What is expected –
Reproduce the Crown Heights apartment text below word for word, from its first line to its last.

Text shown –
================

Category Archives: Dining Suggestions

Journey to Crown Heights

I lived on Park Place for ten weeks in a spacious apartment. We had no furniture other than two folding chairs and a card table that we bought at Target. My brother slept in the first bedroom, next to the front door and the bathroom. Tiles fell off the bathroom ceiling into the tub, which didn’t drain until week nine when the plumber extracted a plug of hair from the drain. The brown and black hair was compressed and stretched into a vaguely phallic shape, like a voodoo charm or a teratoma trapped under a young girl’s left lung, filled with baby teeth and a little beating heart. The plumber left it under the sink. I almost tripped over it.

================

Information shown –
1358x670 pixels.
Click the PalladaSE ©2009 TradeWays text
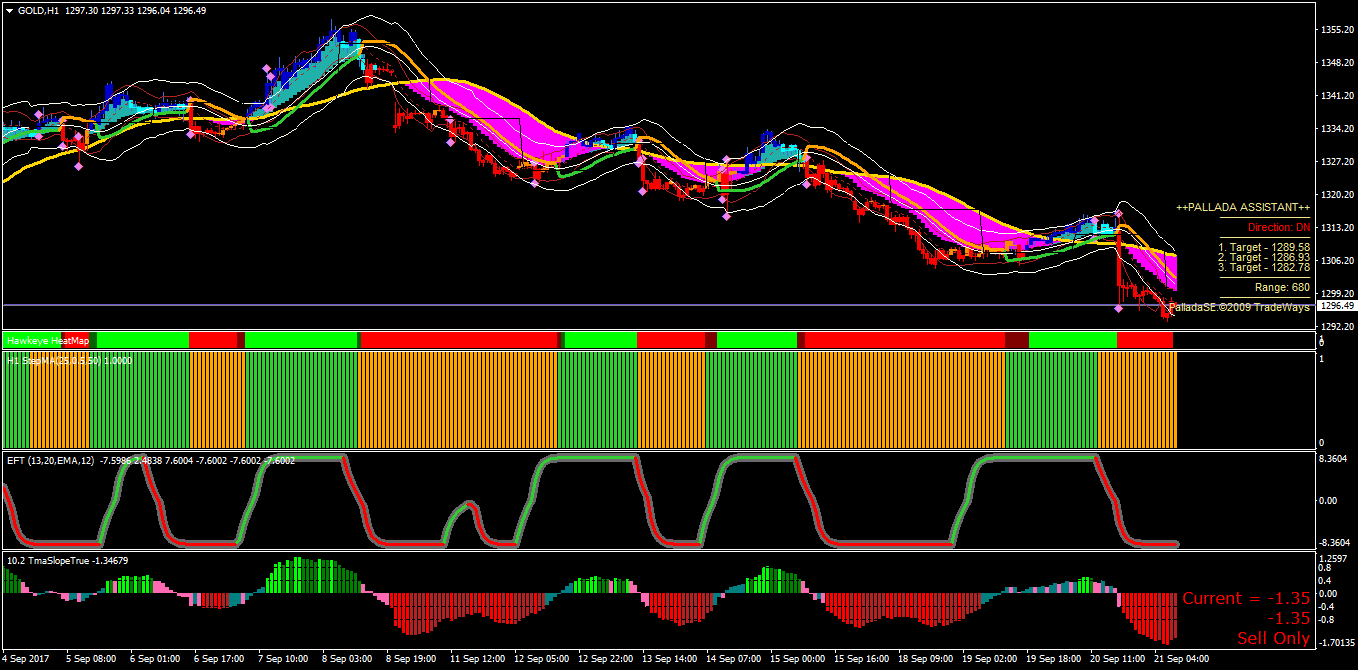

================

Exercise answer –
Category Archives: Dining Suggestions

Journey to Crown Heights

I lived on Park Place for ten weeks in a spacious apartment. We had no furniture other than two folding chairs and a card table that we bought at Target. My brother slept in the first bedroom, next to the front door and the bathroom. Tiles fell off the bathroom ceiling into the tub, which didn’t drain until week nine when the plumber extracted a plug of hair from the drain. The brown and black hair was compressed and stretched into a vaguely phallic shape, like a voodoo charm or a teratoma trapped under a young girl’s left lung, filled with baby teeth and a little beating heart. The plumber left it under the sink. I almost tripped over it.